*Task directions*. Using the records that appear below, write out exactly the lines from the one with "Screen dimensions: 547x453" through the one with "Task: Select the Medical", keeping both end lines.

*Stored data*.
------------------------------------

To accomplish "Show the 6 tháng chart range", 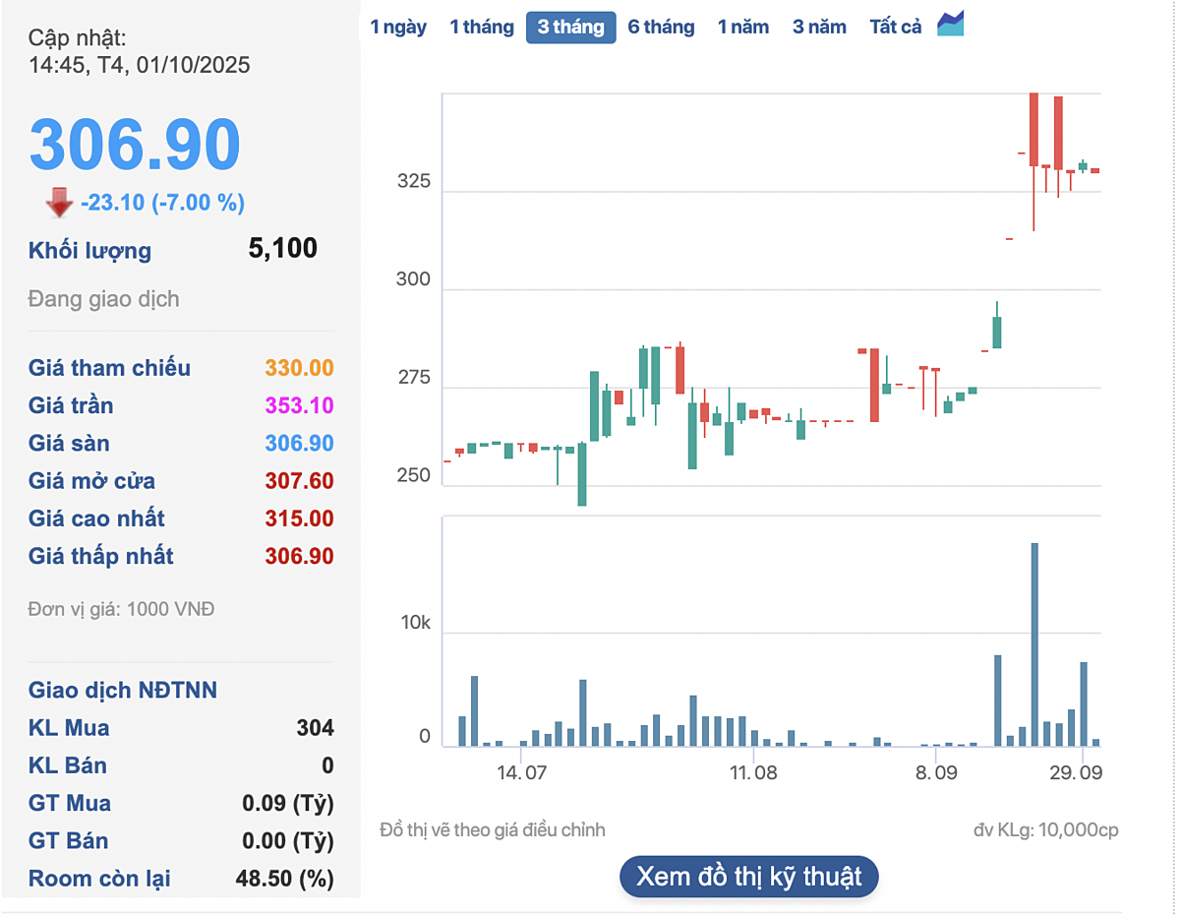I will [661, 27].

------------------------------------

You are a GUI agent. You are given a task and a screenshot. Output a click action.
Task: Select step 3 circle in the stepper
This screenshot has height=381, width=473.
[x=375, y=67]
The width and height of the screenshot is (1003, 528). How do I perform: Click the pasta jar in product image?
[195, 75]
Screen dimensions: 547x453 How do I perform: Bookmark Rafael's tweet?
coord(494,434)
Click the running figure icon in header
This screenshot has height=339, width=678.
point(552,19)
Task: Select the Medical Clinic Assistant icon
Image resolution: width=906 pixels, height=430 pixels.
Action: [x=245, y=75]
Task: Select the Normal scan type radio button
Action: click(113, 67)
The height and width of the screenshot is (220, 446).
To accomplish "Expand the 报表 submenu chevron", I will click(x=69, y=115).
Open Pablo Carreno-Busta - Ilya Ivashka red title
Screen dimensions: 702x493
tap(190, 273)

------------------------------------

*Answer to this task*.
Screen dimensions: 547x453 How do I perform: Bookmark Rafael's tweet?
coord(494,434)
Click the running figure icon in header
This screenshot has height=339, width=678.
point(552,19)
Task: Select the Medical Clinic Assistant icon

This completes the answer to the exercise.